Ninepipe NWR was established in 1921 and is located in the Flathead Indian Reservation. Its about 23 miles south of Polson.
The wetland contains over 800 glacial potholes and a 1,770-acre reservoir.
Ninepipe is a nesting habitat for numerous birds such as Canadian Geese, Great Blue Heron, and several species of ducks.
There are also nesting platforms for Ospreys at one end of the lake.
The wide valley sits at the base of the Mission Mountains.
Fishing is allowed from the shore...ice fishing is also permitted. The refuge is closed to hunting.
Portions of the refuge are closed in the spring to minimize human disturbance to nesting birds.
Photography and wildlife viewing are encouraged. There are short, accessible trails along the shore.
|click on the picture for a better look!|
We spotted this pair of trumpeter swans across the lake. A WOW! moment for sure.
Trumpeter Swans are regarded as the largest of all native North American wildfowl. The babies...called cygnets...are hatched gray. We saw several babies in this little family.
A huge thanks to Judy from Travels with Emma for introducing us to the Wildlife Refuge Areas through her wonderful posts and pictures.
We rode down Old Crow Lane before heading home...such a pretty countryside.
Oh no...not another barn!
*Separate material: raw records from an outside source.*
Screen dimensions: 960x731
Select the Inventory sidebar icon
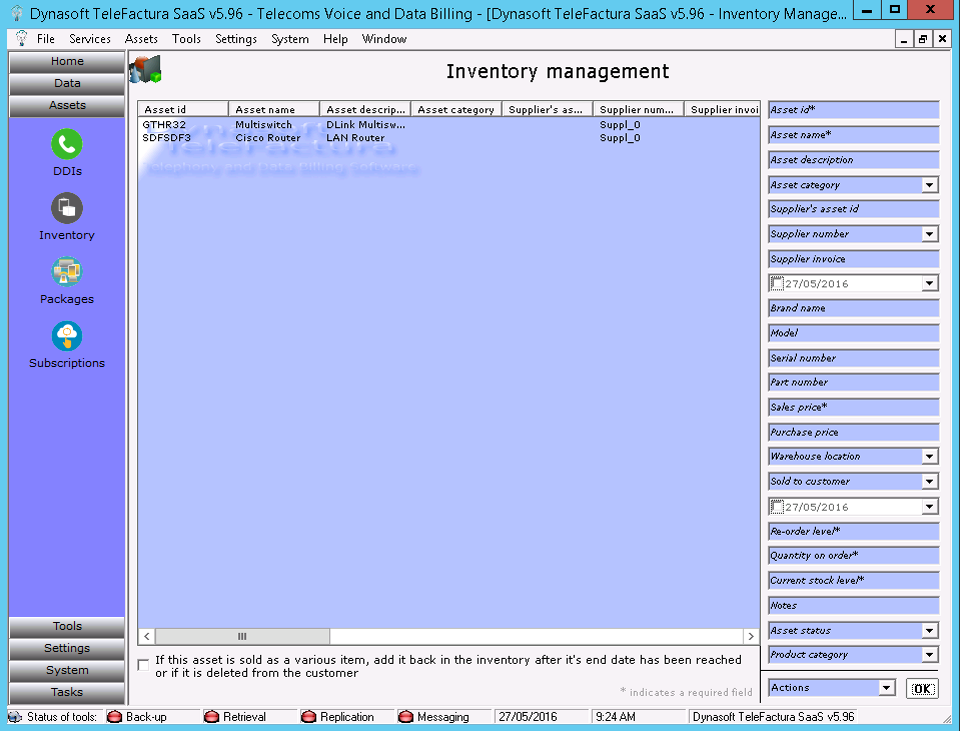tap(67, 209)
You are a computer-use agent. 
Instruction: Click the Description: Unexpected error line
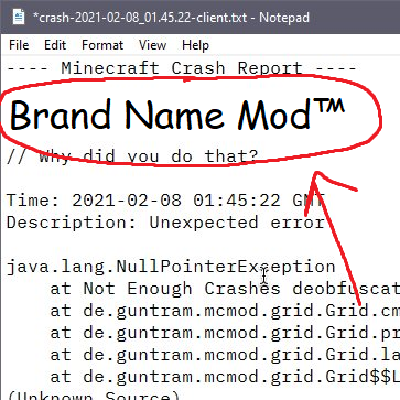click(166, 222)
I just cant help myself!
Beautiful fields of gold hay...probabally alfalfa...
and green fields of sweet potatoes already in bloom.
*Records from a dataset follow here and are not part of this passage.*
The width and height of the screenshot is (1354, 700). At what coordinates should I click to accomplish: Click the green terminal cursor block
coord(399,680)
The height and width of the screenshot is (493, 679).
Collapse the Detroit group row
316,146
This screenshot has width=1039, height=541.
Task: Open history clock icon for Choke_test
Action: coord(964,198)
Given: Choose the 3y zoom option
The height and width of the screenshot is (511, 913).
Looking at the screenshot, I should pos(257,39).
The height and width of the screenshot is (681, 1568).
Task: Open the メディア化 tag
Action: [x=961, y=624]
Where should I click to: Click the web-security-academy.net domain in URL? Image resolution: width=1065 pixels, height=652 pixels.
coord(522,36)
Yesterday, we took an off-road trail that took us up and into the Salish Mountains on the western side of Flathead Lake.
We headed out Hwy 93 north and made a left turn at Elmo on to west 28 and then a left turn onto the gravel road in the picture. From there, your guess is as good as mine as to where we were.
We never really felt like we were lost...thank goodness for the compass. Once on the trail, we knew south and east were the directions we needed to go.
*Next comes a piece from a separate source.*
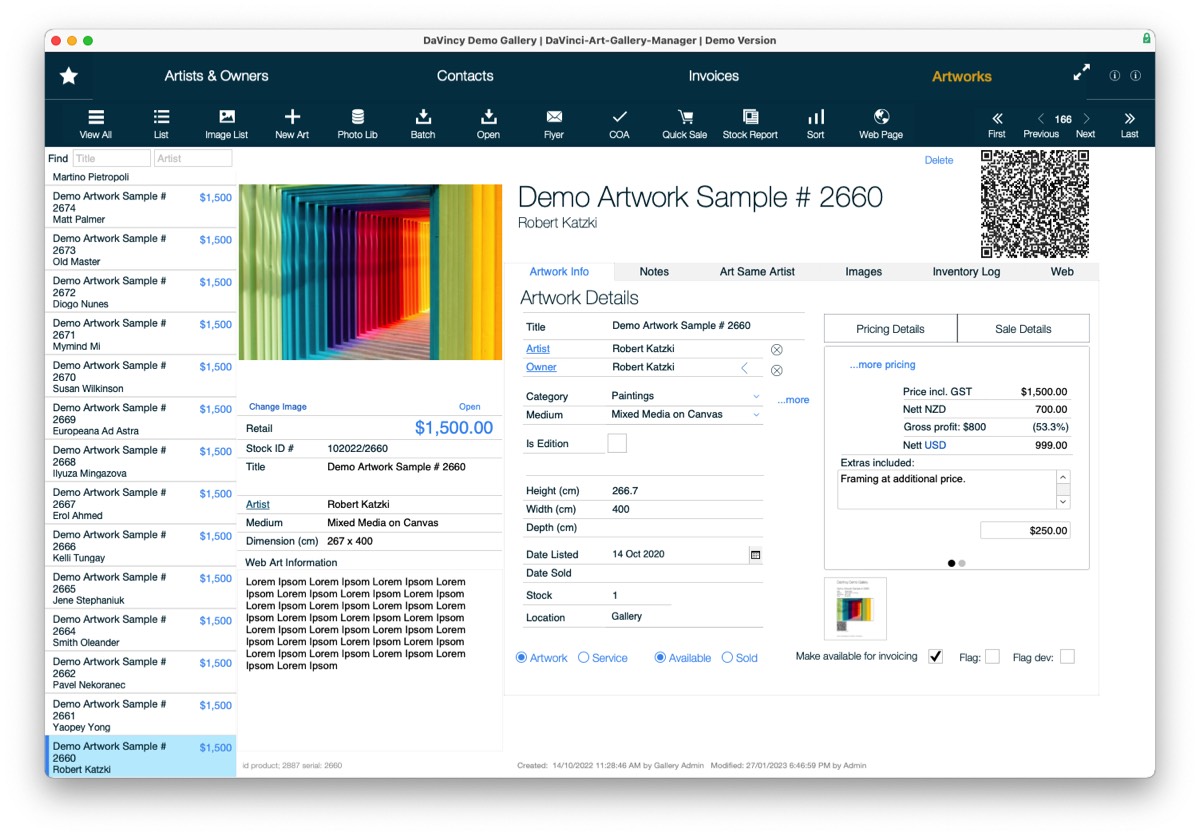Select the Quick Sale tool
Screen dimensions: 1200x836
coord(685,122)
I'm not sure these guys appreciated us disturbing their space...that's some look we got!
Many of the peaks in the Salish Mountains are rounded tree covered summits. The range covers about 4,125 square miles of lush green forests and peaks.
Occasionally, we found the summits to be open grassy slopes with great views of the surrounding valleys.
The Salish Mountains are named for the Native Americans who called the area home centuries before white men settled here.
We did have to stop to watch a doe and her fawn...
This is my first half decent picture of a fawn. I was way excited...another WOW! for me.
We are not sure what was going on here...lots of small sleeping tents, a large cooking tent, and several people sitting around.
There were lots of pretty wildflowers, but we didn't make too many stops.
We did find later that there are lots of logging roads all through the range.
Some of the roads/trails are maintained and others are not. Many trails were established back in the 1920s to maintain fire lookouts.
We had a great time...I could go on trails like that everyday!
We finally returned to pasture lands and more grumpy faces...
We never saw a posted sign to "Keep Out" and the only way out was through this gate...we politely closed it back!